Shopify Stock Shatters Expectations: What You Need To Know About Its Rise
Shopify Inc. has been one of the most impressive stocks to watch in recent weeks. Its share price surge began in mid-February at nearly $1400 and has skyrocketed 150 percent to a record high of $3,550 in the space of only two months. The stock rallied in mid-March after Shopify reported stronger than expected retail sales and subscription revenue in the fourth quarter of 2020. But how exactly did Shopify’s stock rise so dramatically?
To understand Shopify’s meteoric rise, it helps to look back at 2020. Prior to the pandemic, Shopify was already a major player in online retail, offering merchants an easy way to create, manage and market their stores through its online store platform. But when the pandemic hit, many independent business owners that were unable to keep their stores open had to turn to Shopify’s platform to manage their online operations. As a result, the platform saw an astounding surge in merchants and transactional volume by Q3 2020, helping Shopify’s revenue grow year-on-year by 97.6 percent.
This surge in merchants who flocked to Shopify’s platform in 2020 unlocked a new source of recurring revenue that hadn’t existed before. This includes Shopify Payments, the increased uptake of Shopify’s subscription services, and the growing platform of Shopify’s third-party developers and technology providers. All of these have built Shopify’s moat, allowing it to become one of the leading e-commerce platforms available in the market today.
Besides the pandemic, another reason why Shopify’s stock has caught fire is due to its strong earnings. Shopify reported a stronger than expected fourth quarter for 2020, with total revenue jumping 96 percent to $988.6 million. In addition, gross merchandise sales climbed 74 percent year-on-year to $40.5 billion, driven by continued growth from existing customers and new merchant signings since the start of the pandemic.

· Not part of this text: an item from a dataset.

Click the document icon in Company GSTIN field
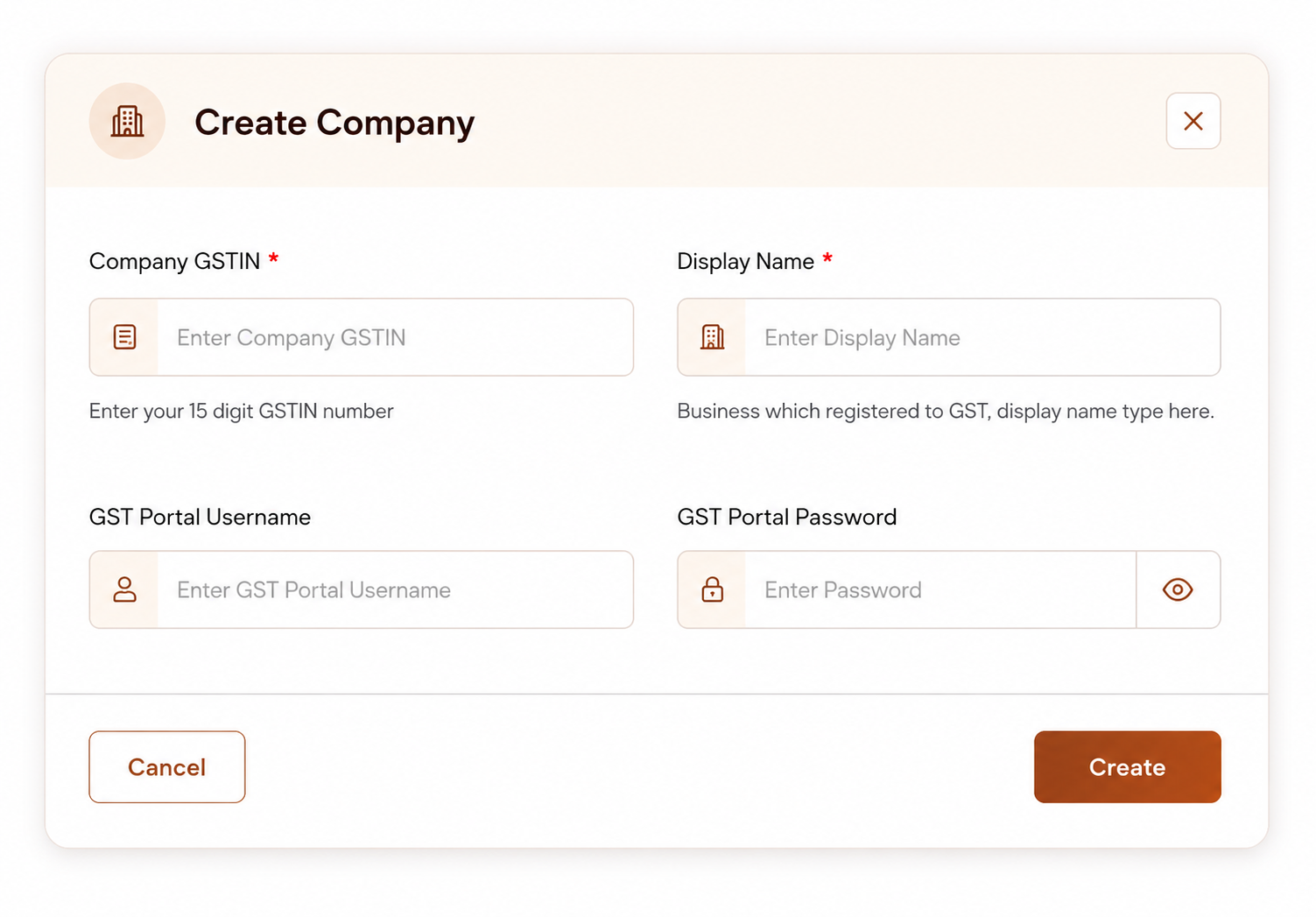1316x917 pixels. [x=125, y=337]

The biggest driver for Shopify’s stock has been its success in the chase for long-term profitability. By becoming a one-stop shop for hosting online stores and providing payments processing, Shopify is able to capture an enormous chunk of the e-commerce market. This means that it can maintain its pricing even when competing against larger corporations like Amazon and Walmart.
Shopify’s success will also depend largely on its ability to continuously innovate and stay ahead of the competition. This has been proved already, with features like automated emails, customer reviews and Facebook retargeting aimed to help enterprises succeed. Shopify will also need to be proactive in taking steps to counter Amazon’s dominance in the market and enter more strategic partnerships to stay competitive.
In conclusion, Shopify’s stock has been one of the most impressive to watch in recent weeks, and there’s no sign of it slowing down yet. To keep up the momentum, Shopify will need to continue innovating, developing strategic partnerships, and delivering strong earnings performance in the coming quarters.